KARINAKAS kedatangan seorang relawan yang mengkoordinasi sebuah posko pengungsi Merapi di Bantul. Beliau adalah seorang guru SD Semuten Jatimulyo, ibu muda ini bernama Wiwit. Dia datang ke KARINAKAS membawa data – data pengungsi Merapi yang tinggal di desanya, untuk membantu pengungsi yang tinggal tersebar di wilayahnya.
Senin lalu(8/11), anak – anak sudah mulai bersekolah. Anak – anak pengungsi dari Cangkringan dan sekitarnya diikutkan di sekolah di sekitar Kecamantan Dlingo Bantul.
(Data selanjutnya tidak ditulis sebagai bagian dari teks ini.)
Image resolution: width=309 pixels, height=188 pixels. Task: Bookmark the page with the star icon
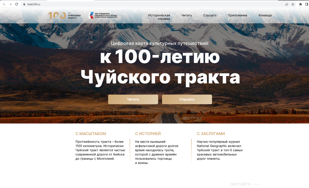(293, 4)
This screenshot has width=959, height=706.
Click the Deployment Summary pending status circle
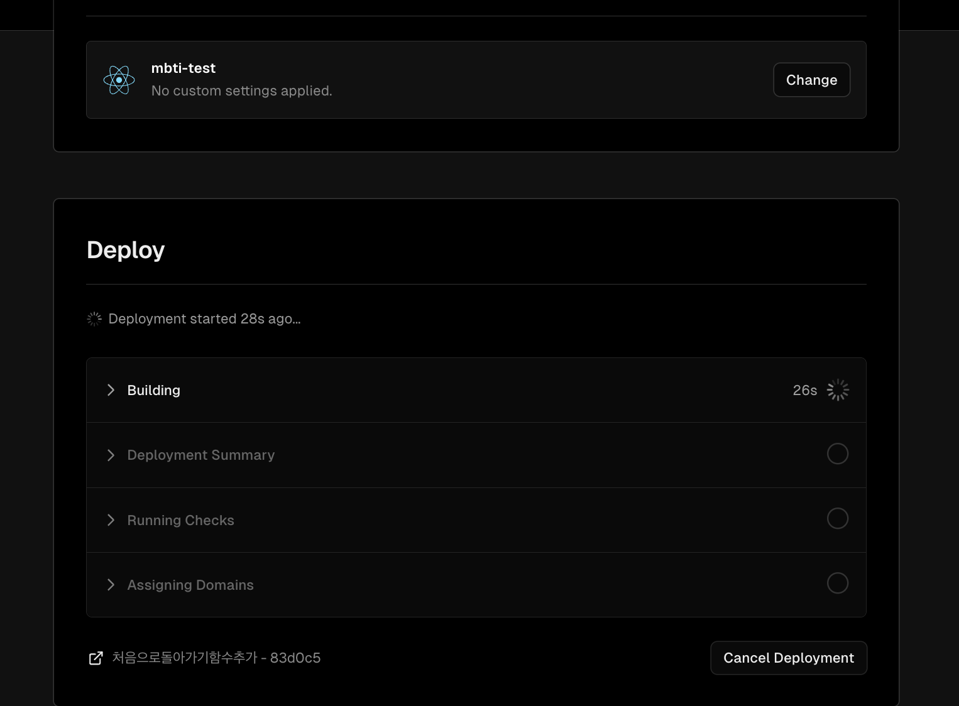coord(838,453)
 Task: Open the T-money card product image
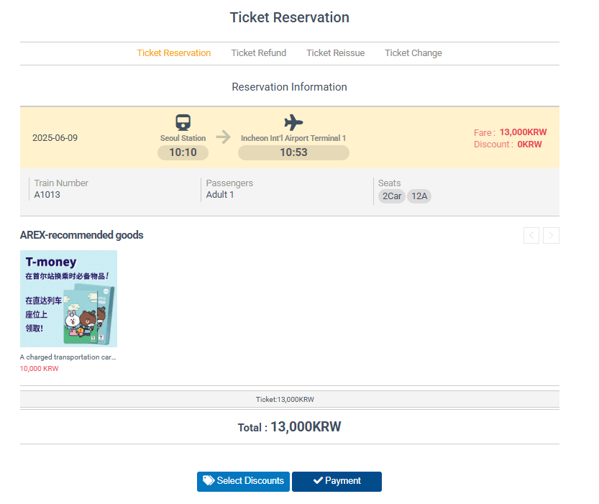68,298
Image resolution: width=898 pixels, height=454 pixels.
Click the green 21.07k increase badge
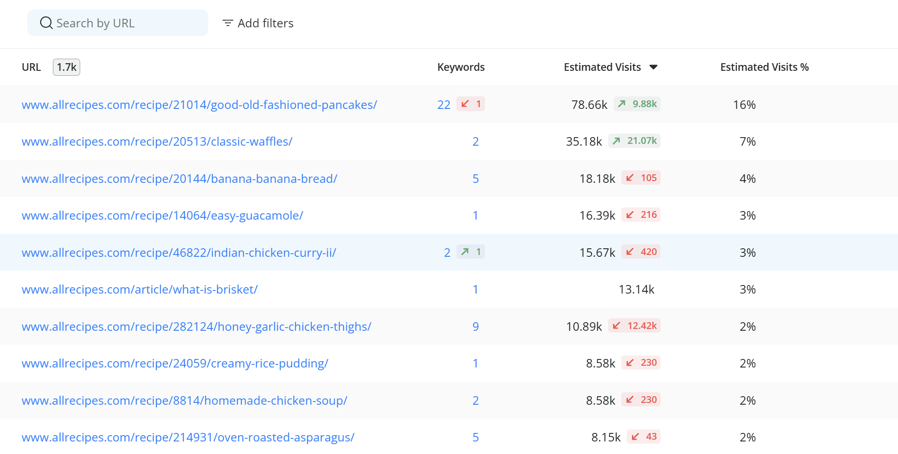point(634,141)
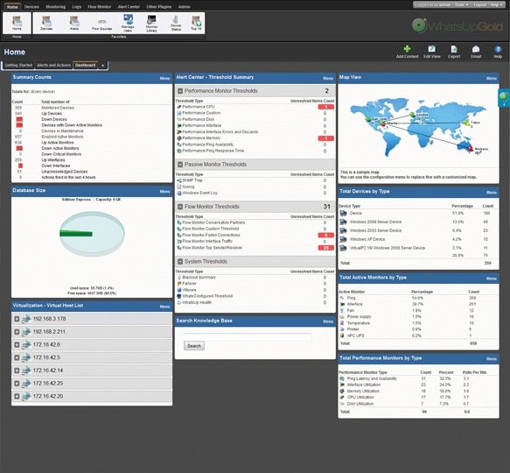Click the database size pie chart
Image resolution: width=510 pixels, height=473 pixels.
tap(92, 234)
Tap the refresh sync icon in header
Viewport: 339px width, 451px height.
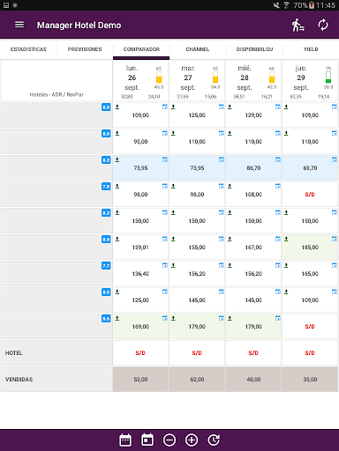point(323,25)
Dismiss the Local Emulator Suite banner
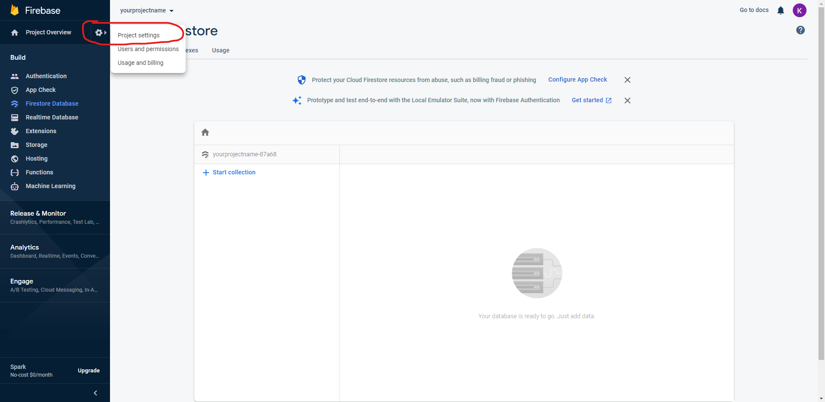Screen dimensions: 825x402 tap(627, 100)
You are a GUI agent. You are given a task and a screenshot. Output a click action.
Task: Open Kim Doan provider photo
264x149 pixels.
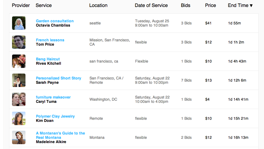pos(19,118)
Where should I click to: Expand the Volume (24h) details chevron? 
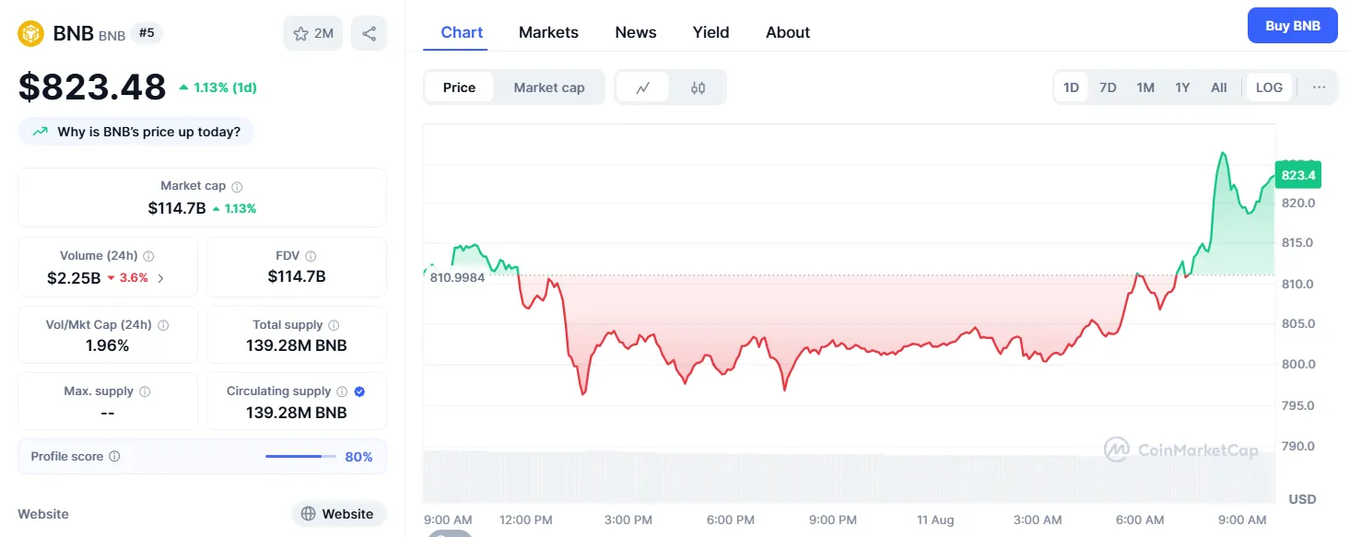tap(161, 277)
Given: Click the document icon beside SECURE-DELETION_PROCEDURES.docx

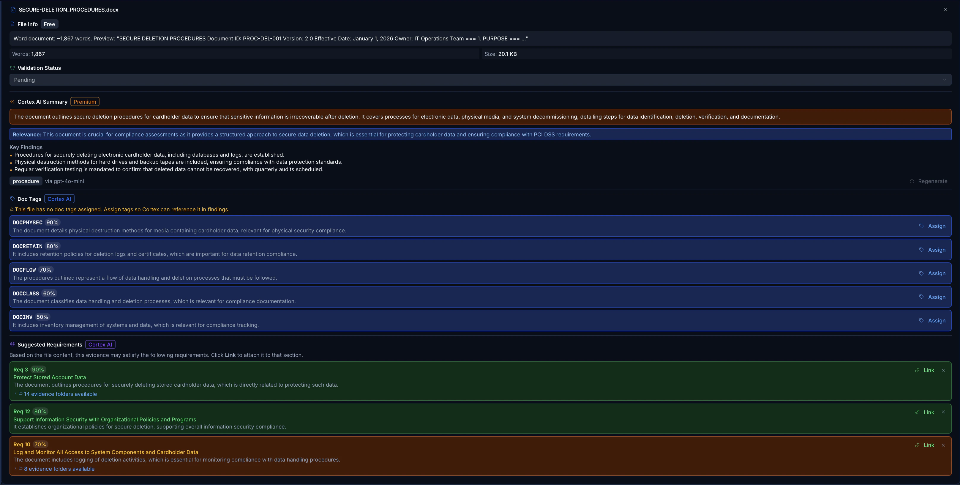Looking at the screenshot, I should pyautogui.click(x=14, y=10).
Mbak Wiwit rela mencarikan seragam pantas pakai dari kolega – koleganya untuk anak – anak yang mengungsi supaya mereka bisa bersekolah sementara hingga mereka pulang kembali ke kampungnya.
Sebagai relawan, mbak Wiwit meluangkan untuk sekedar berbincang-bincang dengan pengungsi untuk mengurangi kebosanan mereka. Usai mengajar, dia mengunjungi pengungsi – pengungsi sambil membawakan makanan yang diambil dari warung orang tuanya. Meski hanya lauk seadanya, dia begitu senang bisa berbagi. “ Saya jadi punya ikatan bathin yang kuat dengan mereka. Saya banyak melihat pengungsi yang kadang makan sambil melamun, matanya begitu kosong. Entah apa yang dipikirkannya. Sehingga saya sering mengajak ngobrol untuk meringankan pikiran pengungsi.” Kata Wiwit. Drama Merapi menuai kisah sedih, Wiwit bercerita ada seorang anak laki-laki berusia 16 tahun yang selamat, namun ibunya tewas di dekat kulkas saat awan panas datang. Sebelum anak itu dievakuasi, dia menutupi ibunya dengan jaket, selang beberapa hari dia mendapat fotocopy KTP ibunya yang telah dimakamkan masal. Ada pula seorang ibu yang hamil tua, minta tolong untuk mencarikan suaminya yang entah dimana. Sebagai orang yang mendengarkan cerita – cerita tersebut, Wiwit kebingungan bagaimana cara menolong mereka, bagaimana caranya dia bisa mencarikan suami ibu itu. “Kalau makan atau tempat tinggal kami masih sanggup membantu, karena penduduk sangat terbuka untuk menampung pengungsi apalagi untuk mereka yang masih mempunyai anak-anak kecil. Banyak anak-anak pengungsi yang sakit karena cuaca yang tidak bisa diprediksi, makan dan tinggal seadanya.” ceritanya berkaca - kaca.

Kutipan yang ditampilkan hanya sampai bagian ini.